Throughout the season Paul struggles with a variety of personal issues; he becomes convinced he has Parkinsons (the disease that killed his father) despite several doctors assuring him there is no confirmed signs yet - his youngest son comes to live with him unexpectedly, straining his relationship with his new girlfriend Wendy - Gina releases a book featuring a "morose" fictional character that Paul believes is based on him, leaving him deeply insulted and questioning his lifestyle. Paul also once again begins to doubt the effectiveness of therapy and his own ability to help people, and towards the end of the season develops a case of "erotic transference" of his own, beginning to fantasize about a life and relationship with Adele.

In the last episode, Paul admits to Adele he is dissatisfied with his life. He vows to make some changes and seemingly intends to close his practice to focus on his personal happiness. He discontinues therapy with Adele and in the final scene disappears into a crowded street.

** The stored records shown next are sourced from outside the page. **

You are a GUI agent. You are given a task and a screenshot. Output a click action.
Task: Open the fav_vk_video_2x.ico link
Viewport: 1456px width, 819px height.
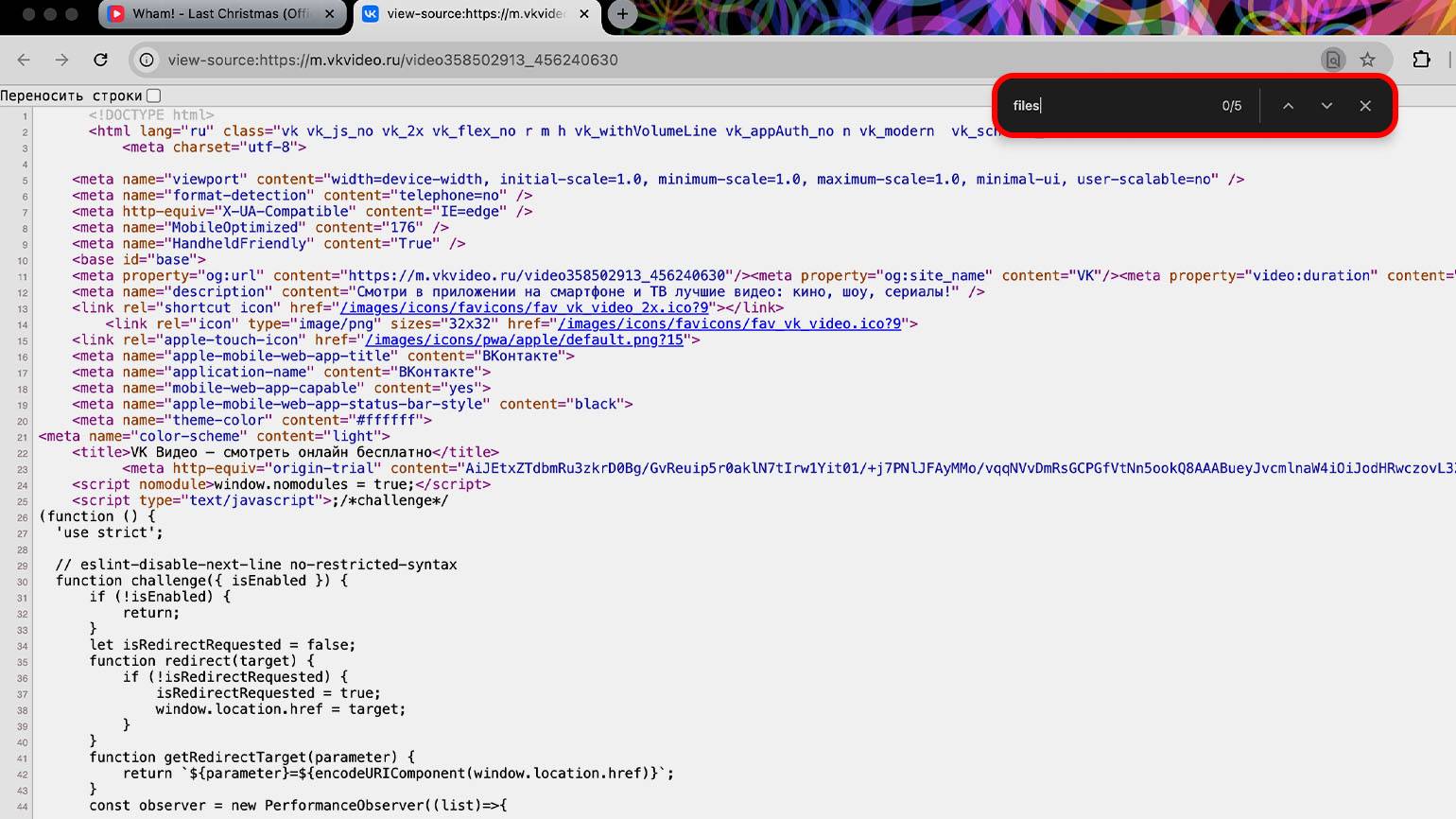[x=524, y=307]
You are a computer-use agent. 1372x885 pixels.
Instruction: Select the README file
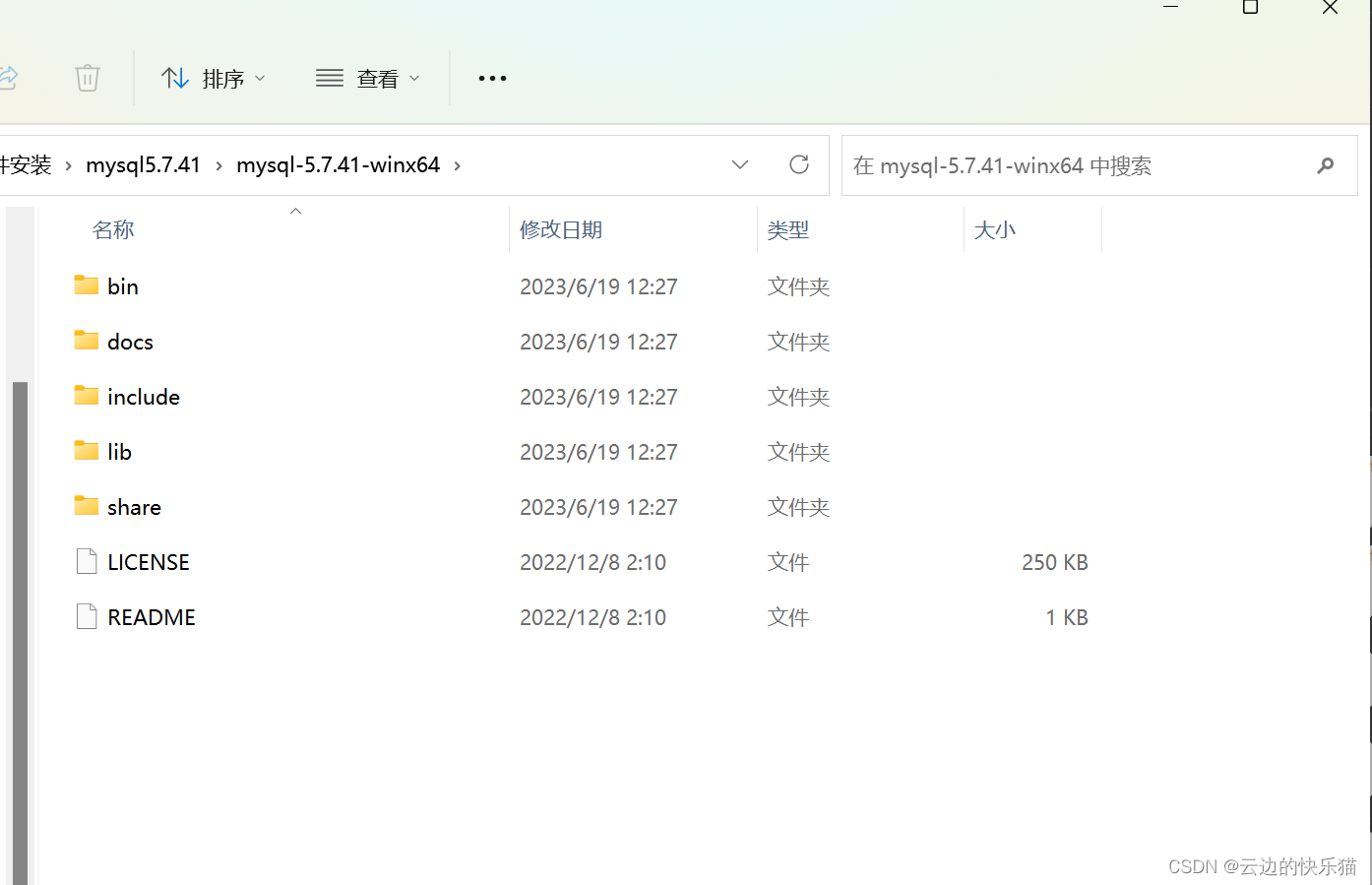coord(150,616)
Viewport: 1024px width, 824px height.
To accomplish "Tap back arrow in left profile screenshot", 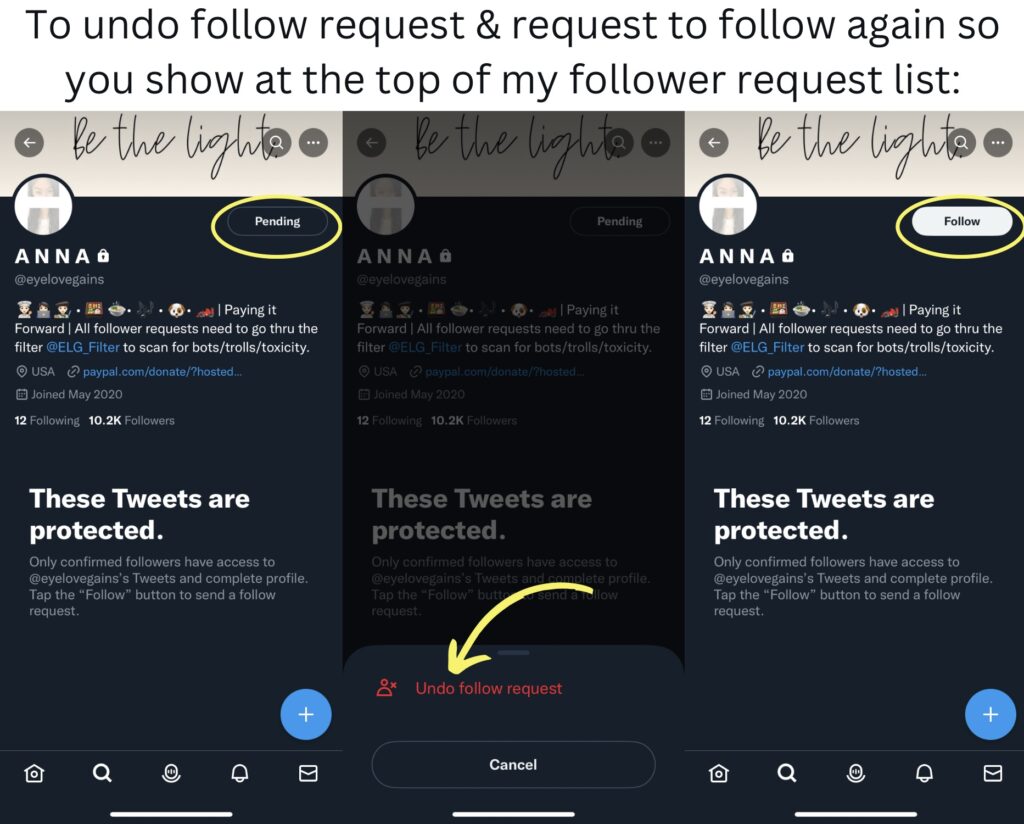I will click(29, 142).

In the season 4 revival, we hear that Paul is the long-time mentor and supervisor of the shows new lead character, Dr Brooke Taylor. He is never seen on-screen during season 4, aside from a photograph on Brooke's desk and a picture of him that appears on her phone when he attempts to call her. From dialogue throughout the season, we learn that Paul did return to psychotherapy and has since become popular and famous in his field, described by Brooke as "America's Therapist"; partially due to media appearances as a mental health pundit during the COVID pandemic. We also learn Paul is still based in New York, though he is often traveling, and that he has a new partner called Karina, though it is not clear if they are married.